### Stated problem 1
Which real-time monitoring tools does the passage on FileMaker resilience name?
### Stated problem 2
From the passage on FileMaker resilience, write out word for word the text from "Building Resilience in" up to and including "to system downtime.".

The Importance of Proactive Conversations
Initiating Conversations with Clients
Wim stresses the importance of proactively starting conversations about disaster recovery and resilience. If clients aren’t asking, it’s up to the consultant to bring it up. Waiting until disaster strikes is too late.
Clients of All Sizes Need These Discussions
Even small businesses can benefit from having conversations around disaster recovery. Many smaller clients don’t realize how vulnerable they are, and it’s crucial for consultants to guide them through the potential risks and preventative measures.
The Role of FileMaker Consultants
The consultant’s job is not just to develop a solution but to help clients understand the bigger picture. Consultants should define their role in these critical discussions and ensure that clients have a clear understanding of the risks and their options for resilience.
Building Resilience in FileMaker Solutions
Monitoring and Logging
Essential Logs for FileMaker Solutions
Turning on logging features (like top call stats logs) is essential for monitoring the health of your FileMaker solution. These logs can reveal issues such as long-running scripts, performance bottlenecks, or high CPU usage that, if left unchecked, can lead to system downtime.
Real-Time Monitoring for Proactive Management
Real-time monitoring tools such as Zabbix, Datadog, or New Relic can alert you to early warning signs of failure, such as high memory usage or server processes failing. Implementing such tools ensures that issues are detected and dealt with before they become serious problems.
Key Infrastructure Strategies
Uninterruptible Power Supplies (UPS)
One simple but effective method of ensuring resilience is to connect your FileMaker servers to uninterruptible power supplies (UPS). This will allow servers to stay online during brief power outages and gracefully shut down if needed, minimizing the risk of data corruption.
Backup Power and Network Capacity
In larger deployments, having backup generators or redundant network connections ensures that power or network failures don’t result in long-term outages. The server’s network capacity should be able to handle fluctuations in load and avoid crashes during peak usage.
Handling Variations in Load
To ensure your FileMaker system remains resilient, it’s important to design for scalability. This means anticipating spikes in traffic or usage and ensuring the system can handle increased demands without crashing. Systems should be able to scale up or down dynamically based on load.

### Source excerpt
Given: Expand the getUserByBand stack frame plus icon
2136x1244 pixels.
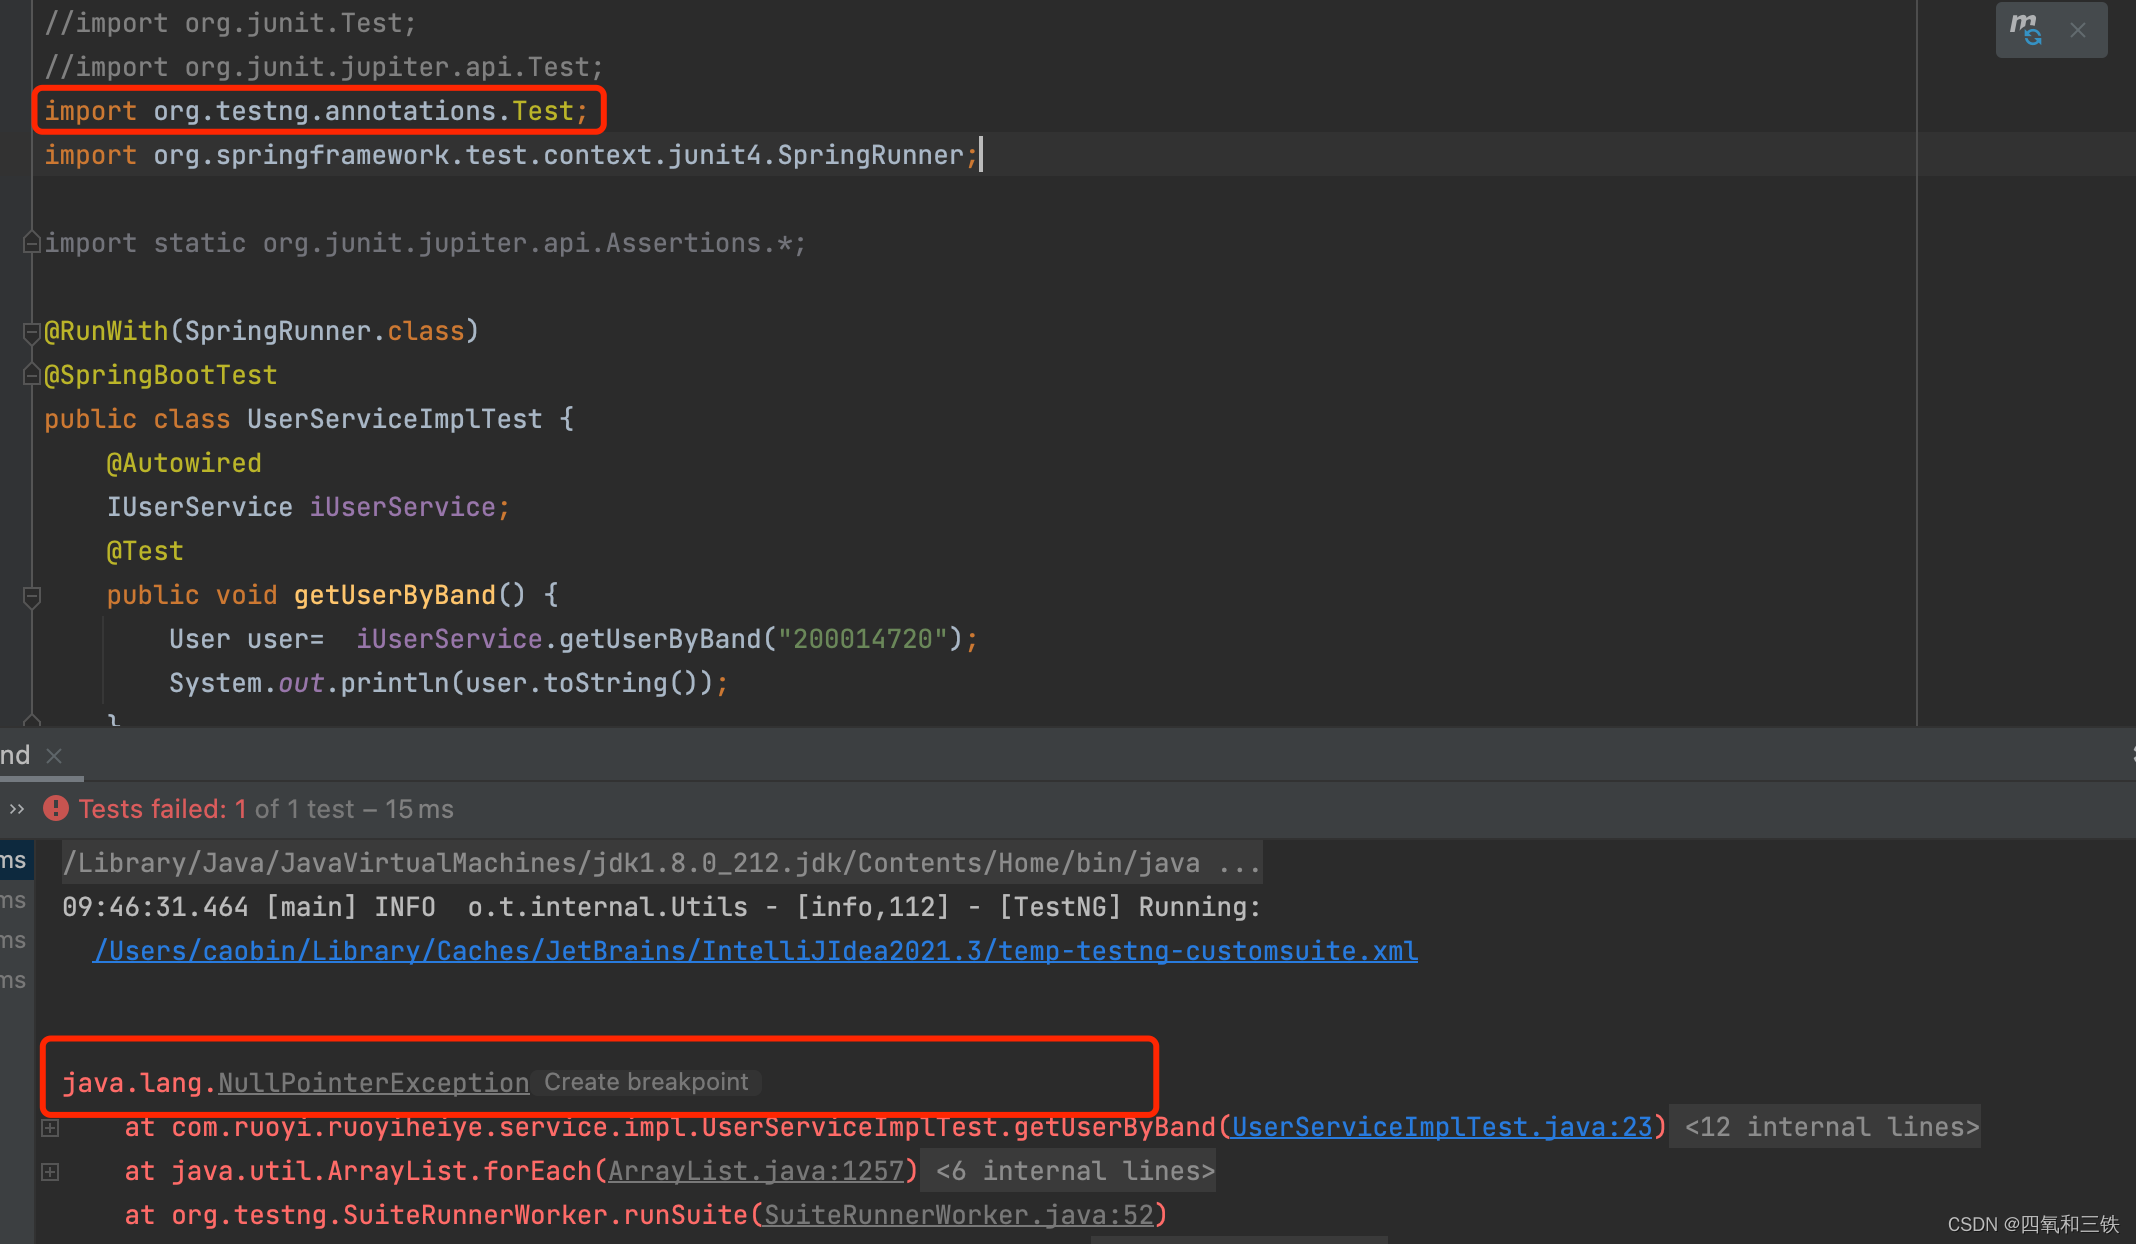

### Task result 1
Zabbix, Datadog, and New Relic.

### Task result 2
Building Resilience in FileMaker Solutions
Monitoring and Logging
Essential Logs for FileMaker Solutions
Turning on logging features (like top call stats logs) is essential for monitoring the health of your FileMaker solution. These logs can reveal issues such as long-running scripts, performance bottlenecks, or high CPU usage that, if left unchecked, can lead to system downtime.